◆ **What the task asks**:
Could you set down exactly the lines of the data below, starting at the one that holds "Refuser (195, 1219)" and ending at the one that holds "Terms of Use (851, 1932)", both included, and only those?
::: Information given :::
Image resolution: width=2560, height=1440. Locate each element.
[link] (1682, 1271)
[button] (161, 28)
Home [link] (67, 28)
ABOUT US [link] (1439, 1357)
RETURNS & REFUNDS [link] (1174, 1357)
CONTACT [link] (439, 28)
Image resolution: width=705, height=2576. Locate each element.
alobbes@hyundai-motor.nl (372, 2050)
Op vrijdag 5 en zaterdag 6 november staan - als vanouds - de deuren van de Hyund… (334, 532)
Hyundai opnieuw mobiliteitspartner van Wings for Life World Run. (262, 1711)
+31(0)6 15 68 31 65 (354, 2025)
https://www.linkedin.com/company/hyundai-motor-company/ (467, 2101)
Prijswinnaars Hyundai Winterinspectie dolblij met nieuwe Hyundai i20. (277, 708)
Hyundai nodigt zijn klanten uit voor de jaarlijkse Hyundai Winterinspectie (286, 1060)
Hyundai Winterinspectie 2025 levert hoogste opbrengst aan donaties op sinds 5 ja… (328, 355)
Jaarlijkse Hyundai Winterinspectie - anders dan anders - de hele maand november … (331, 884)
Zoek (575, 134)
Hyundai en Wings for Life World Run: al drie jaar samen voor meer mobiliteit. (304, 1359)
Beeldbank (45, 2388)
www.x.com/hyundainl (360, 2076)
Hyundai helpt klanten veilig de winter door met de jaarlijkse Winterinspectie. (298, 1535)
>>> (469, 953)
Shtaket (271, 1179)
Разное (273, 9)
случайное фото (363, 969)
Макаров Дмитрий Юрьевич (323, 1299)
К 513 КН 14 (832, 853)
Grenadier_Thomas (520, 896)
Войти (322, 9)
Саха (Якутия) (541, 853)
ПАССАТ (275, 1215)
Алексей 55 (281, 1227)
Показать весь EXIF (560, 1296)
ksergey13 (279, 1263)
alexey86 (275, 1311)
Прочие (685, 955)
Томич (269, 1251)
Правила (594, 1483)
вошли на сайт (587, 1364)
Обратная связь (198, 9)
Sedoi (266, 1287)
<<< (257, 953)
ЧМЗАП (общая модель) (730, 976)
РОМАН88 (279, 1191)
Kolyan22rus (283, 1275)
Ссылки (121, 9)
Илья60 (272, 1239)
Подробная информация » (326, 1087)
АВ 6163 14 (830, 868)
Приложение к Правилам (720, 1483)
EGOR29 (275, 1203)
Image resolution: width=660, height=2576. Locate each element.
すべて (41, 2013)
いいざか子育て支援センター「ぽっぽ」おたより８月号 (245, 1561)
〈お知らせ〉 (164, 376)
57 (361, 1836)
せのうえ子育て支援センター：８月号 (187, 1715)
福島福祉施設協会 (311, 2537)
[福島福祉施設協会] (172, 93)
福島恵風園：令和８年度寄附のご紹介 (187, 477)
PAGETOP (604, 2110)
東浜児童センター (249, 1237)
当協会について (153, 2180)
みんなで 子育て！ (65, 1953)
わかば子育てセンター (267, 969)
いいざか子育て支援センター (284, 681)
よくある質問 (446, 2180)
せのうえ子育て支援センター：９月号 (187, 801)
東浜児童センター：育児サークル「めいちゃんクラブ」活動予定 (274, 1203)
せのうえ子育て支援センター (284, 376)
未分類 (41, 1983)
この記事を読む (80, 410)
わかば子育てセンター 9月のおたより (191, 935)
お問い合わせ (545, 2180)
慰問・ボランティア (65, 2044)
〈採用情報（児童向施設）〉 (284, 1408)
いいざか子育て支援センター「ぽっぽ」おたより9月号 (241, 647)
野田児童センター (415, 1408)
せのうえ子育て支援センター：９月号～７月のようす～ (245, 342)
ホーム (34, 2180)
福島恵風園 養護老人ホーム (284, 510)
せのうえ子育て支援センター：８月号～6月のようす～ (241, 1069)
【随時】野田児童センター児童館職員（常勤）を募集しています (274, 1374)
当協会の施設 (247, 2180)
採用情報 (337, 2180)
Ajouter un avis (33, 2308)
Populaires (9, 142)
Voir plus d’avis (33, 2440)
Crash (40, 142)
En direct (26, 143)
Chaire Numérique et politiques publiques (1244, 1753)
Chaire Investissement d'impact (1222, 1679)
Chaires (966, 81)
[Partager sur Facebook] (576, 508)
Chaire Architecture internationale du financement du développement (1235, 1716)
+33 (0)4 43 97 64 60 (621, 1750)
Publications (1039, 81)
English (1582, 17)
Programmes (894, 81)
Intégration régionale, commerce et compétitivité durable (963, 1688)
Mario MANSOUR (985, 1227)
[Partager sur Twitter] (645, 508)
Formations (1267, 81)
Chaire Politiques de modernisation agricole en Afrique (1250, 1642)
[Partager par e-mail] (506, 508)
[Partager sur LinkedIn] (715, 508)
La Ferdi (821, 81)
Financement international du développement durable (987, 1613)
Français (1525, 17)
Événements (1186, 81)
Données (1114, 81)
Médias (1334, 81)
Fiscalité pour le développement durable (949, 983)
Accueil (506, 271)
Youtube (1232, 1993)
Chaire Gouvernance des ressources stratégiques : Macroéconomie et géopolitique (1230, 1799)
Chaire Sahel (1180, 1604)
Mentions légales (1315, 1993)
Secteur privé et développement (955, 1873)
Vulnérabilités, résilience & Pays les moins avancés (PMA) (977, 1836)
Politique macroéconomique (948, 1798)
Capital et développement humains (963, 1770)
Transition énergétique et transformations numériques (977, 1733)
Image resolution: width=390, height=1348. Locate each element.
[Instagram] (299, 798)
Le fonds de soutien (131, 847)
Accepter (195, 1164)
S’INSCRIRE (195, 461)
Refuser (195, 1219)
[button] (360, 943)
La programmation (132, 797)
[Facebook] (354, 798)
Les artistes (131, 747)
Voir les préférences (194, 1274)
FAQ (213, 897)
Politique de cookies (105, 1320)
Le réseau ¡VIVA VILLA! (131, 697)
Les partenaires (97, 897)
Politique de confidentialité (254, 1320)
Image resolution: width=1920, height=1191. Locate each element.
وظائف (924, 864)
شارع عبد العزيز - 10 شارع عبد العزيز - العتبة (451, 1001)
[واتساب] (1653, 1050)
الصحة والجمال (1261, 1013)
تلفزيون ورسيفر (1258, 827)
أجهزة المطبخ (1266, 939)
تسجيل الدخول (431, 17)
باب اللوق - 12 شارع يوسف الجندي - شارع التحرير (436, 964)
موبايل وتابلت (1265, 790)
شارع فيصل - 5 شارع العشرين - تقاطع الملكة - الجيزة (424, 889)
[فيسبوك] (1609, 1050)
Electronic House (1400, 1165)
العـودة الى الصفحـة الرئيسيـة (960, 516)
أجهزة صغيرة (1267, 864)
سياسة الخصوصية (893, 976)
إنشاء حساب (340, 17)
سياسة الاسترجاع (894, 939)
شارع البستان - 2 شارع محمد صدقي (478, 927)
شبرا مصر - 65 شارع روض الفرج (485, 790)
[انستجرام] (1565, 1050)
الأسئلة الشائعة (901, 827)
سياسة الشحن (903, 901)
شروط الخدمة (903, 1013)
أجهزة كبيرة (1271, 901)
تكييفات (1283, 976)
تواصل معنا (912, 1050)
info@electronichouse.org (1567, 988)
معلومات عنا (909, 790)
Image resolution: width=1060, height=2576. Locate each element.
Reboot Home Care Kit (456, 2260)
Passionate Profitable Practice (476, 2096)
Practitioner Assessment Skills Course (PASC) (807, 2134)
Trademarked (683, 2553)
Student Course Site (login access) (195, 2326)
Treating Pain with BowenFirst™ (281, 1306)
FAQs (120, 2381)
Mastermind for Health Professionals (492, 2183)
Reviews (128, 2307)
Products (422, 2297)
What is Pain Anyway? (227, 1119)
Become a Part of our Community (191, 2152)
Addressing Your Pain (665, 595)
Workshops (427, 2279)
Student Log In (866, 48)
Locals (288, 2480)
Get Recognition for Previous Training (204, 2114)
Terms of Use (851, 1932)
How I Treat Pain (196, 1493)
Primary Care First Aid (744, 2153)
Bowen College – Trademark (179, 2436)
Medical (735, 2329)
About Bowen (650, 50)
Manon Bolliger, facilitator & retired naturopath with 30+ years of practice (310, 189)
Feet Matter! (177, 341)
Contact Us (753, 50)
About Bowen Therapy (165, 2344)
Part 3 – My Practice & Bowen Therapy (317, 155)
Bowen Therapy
:::
◆ **Exercise result**:
Refuser (195, 1219)
[button] (360, 943)
La programmation (132, 797)
[Facebook] (354, 798)
Les artistes (131, 747)
Voir les préférences (194, 1274)
FAQ (213, 897)
Politique de cookies (105, 1320)
Le réseau ¡VIVA VILLA! (131, 697)
Les partenaires (97, 897)
Politique de confidentialité (254, 1320)
Image resolution: width=1920, height=1191. Locate each element.
وظائف (924, 864)
شارع عبد العزيز - 10 شارع عبد العزيز - العتبة (451, 1001)
[واتساب] (1653, 1050)
الصحة والجمال (1261, 1013)
تلفزيون ورسيفر (1258, 827)
أجهزة المطبخ (1266, 939)
تسجيل الدخول (431, 17)
باب اللوق - 12 شارع يوسف الجندي - شارع التحرير (436, 964)
موبايل وتابلت (1265, 790)
شارع فيصل - 5 شارع العشرين - تقاطع الملكة - الجيزة (424, 889)
[فيسبوك] (1609, 1050)
Electronic House (1400, 1165)
العـودة الى الصفحـة الرئيسيـة (960, 516)
أجهزة صغيرة (1267, 864)
سياسة الخصوصية (893, 976)
إنشاء حساب (340, 17)
سياسة الاسترجاع (894, 939)
شارع البستان - 2 شارع محمد صدقي (478, 927)
شبرا مصر - 65 شارع روض الفرج (485, 790)
[انستجرام] (1565, 1050)
الأسئلة الشائعة (901, 827)
سياسة الشحن (903, 901)
شروط الخدمة (903, 1013)
أجهزة كبيرة (1271, 901)
تكييفات (1283, 976)
تواصل معنا (912, 1050)
info@electronichouse.org (1567, 988)
معلومات عنا (909, 790)
Image resolution: width=1060, height=2576. Locate each element.
Reboot Home Care Kit (456, 2260)
Passionate Profitable Practice (476, 2096)
Practitioner Assessment Skills Course (PASC) (807, 2134)
Trademarked (683, 2553)
Student Course Site (login access) (195, 2326)
Treating Pain with BowenFirst™ (281, 1306)
FAQs (120, 2381)
Mastermind for Health Professionals (492, 2183)
Reviews (128, 2307)
Products (422, 2297)
What is Pain Anyway? (227, 1119)
Become a Part of our Community (191, 2152)
Addressing Your Pain (665, 595)
Workshops (427, 2279)
Student Log In (866, 48)
Locals (288, 2480)
Get Recognition for Previous Training (204, 2114)
Terms of Use (851, 1932)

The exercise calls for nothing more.